WHAT YOU ARE ASKED TO DO
Copy the rows below, replacing every occurrence of "GUI agent" with "interface agent" and leaving everything else unchanged.

LISTED ENTRIES
--- BEGIN ---
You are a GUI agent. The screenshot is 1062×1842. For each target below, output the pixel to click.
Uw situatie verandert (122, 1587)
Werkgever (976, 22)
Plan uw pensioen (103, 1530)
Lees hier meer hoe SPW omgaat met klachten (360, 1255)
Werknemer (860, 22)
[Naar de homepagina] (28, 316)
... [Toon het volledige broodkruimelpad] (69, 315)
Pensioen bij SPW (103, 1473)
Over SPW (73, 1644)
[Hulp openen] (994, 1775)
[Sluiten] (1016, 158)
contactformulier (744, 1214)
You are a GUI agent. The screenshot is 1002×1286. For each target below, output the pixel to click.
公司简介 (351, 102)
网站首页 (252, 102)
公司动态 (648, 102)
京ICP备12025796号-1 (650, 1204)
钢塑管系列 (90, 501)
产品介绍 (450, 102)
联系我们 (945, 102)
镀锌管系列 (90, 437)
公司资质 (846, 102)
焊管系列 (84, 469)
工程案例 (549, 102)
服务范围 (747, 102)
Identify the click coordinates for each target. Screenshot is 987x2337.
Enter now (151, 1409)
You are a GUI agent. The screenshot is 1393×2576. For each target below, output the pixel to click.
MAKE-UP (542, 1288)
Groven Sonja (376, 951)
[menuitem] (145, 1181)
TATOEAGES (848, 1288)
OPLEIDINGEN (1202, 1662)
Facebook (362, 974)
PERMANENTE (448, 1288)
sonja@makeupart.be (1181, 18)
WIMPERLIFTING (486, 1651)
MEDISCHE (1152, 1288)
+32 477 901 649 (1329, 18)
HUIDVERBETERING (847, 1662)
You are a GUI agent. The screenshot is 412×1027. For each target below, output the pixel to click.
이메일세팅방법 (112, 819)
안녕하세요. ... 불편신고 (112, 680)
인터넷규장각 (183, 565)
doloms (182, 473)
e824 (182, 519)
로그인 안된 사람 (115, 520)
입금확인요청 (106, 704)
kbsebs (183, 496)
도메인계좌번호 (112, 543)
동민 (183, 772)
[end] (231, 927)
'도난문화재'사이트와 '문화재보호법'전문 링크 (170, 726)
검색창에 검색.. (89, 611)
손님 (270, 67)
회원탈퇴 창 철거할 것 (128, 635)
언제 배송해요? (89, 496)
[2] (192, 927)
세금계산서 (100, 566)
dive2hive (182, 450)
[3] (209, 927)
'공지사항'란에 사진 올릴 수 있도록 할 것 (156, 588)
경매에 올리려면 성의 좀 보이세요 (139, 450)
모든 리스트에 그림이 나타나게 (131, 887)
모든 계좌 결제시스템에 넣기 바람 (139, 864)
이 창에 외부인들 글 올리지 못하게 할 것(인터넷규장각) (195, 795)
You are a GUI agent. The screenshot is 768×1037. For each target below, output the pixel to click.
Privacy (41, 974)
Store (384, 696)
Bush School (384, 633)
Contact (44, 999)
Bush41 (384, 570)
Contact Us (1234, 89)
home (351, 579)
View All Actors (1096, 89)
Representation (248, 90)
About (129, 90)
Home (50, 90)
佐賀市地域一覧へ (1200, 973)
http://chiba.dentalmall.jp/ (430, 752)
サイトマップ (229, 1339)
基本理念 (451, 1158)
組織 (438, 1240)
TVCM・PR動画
--- END ---
COMPLETE RESPONSE
You are a interface agent. The screenshot is 1062×1842. For each target below, output the pixel to click.
Uw situatie verandert (122, 1587)
Werkgever (976, 22)
Plan uw pensioen (103, 1530)
Lees hier meer hoe SPW omgaat met klachten (360, 1255)
Werknemer (860, 22)
[Naar de homepagina] (28, 316)
... [Toon het volledige broodkruimelpad] (69, 315)
Pensioen bij SPW (103, 1473)
Over SPW (73, 1644)
[Hulp openen] (994, 1775)
[Sluiten] (1016, 158)
contactformulier (744, 1214)
You are a interface agent. The screenshot is 1002×1286. For each target below, output the pixel to click.
公司简介 (351, 102)
网站首页 (252, 102)
公司动态 (648, 102)
京ICP备12025796号-1 (650, 1204)
钢塑管系列 (90, 501)
产品介绍 (450, 102)
联系我们 (945, 102)
镀锌管系列 (90, 437)
公司资质 (846, 102)
焊管系列 (84, 469)
工程案例 (549, 102)
服务范围 (747, 102)
Identify the click coordinates for each target. Screenshot is 987x2337.
Enter now (151, 1409)
You are a interface agent. The screenshot is 1393×2576. For each target below, output the pixel to click.
MAKE-UP (542, 1288)
Groven Sonja (376, 951)
[menuitem] (145, 1181)
TATOEAGES (848, 1288)
OPLEIDINGEN (1202, 1662)
Facebook (362, 974)
PERMANENTE (448, 1288)
sonja@makeupart.be (1181, 18)
WIMPERLIFTING (486, 1651)
MEDISCHE (1152, 1288)
+32 477 901 649 (1329, 18)
HUIDVERBETERING (847, 1662)
You are a interface agent. The screenshot is 412×1027. For each target below, output the pixel to click.
이메일세팅방법 (112, 819)
안녕하세요. ... 불편신고 (112, 680)
인터넷규장각 (183, 565)
doloms (182, 473)
e824 (182, 519)
로그인 안된 사람 (115, 520)
입금확인요청 (106, 704)
kbsebs (183, 496)
도메인계좌번호 (112, 543)
동민 (183, 772)
[end] (231, 927)
'도난문화재'사이트와 '문화재보호법'전문 링크 (170, 726)
검색창에 검색.. (89, 611)
손님 (270, 67)
회원탈퇴 창 철거할 것 (128, 635)
언제 배송해요? (89, 496)
[2] (192, 927)
세금계산서 (100, 566)
dive2hive (182, 450)
[3] (209, 927)
'공지사항'란에 사진 올릴 수 있도록 할 것 (156, 588)
경매에 올리려면 성의 좀 보이세요 (139, 450)
모든 리스트에 그림이 나타나게 (131, 887)
모든 계좌 결제시스템에 넣기 바람 (139, 864)
이 창에 외부인들 글 올리지 못하게 할 것(인터넷규장각) (195, 795)
You are a interface agent. The screenshot is 768×1037. For each target below, output the pixel to click.
Privacy (41, 974)
Store (384, 696)
Bush School (384, 633)
Contact (44, 999)
Bush41 (384, 570)
Contact Us (1234, 89)
home (351, 579)
View All Actors (1096, 89)
Representation (248, 90)
About (129, 90)
Home (50, 90)
佐賀市地域一覧へ (1200, 973)
http://chiba.dentalmall.jp/ (430, 752)
サイトマップ (229, 1339)
基本理念 (451, 1158)
組織 (438, 1240)
TVCM・PR動画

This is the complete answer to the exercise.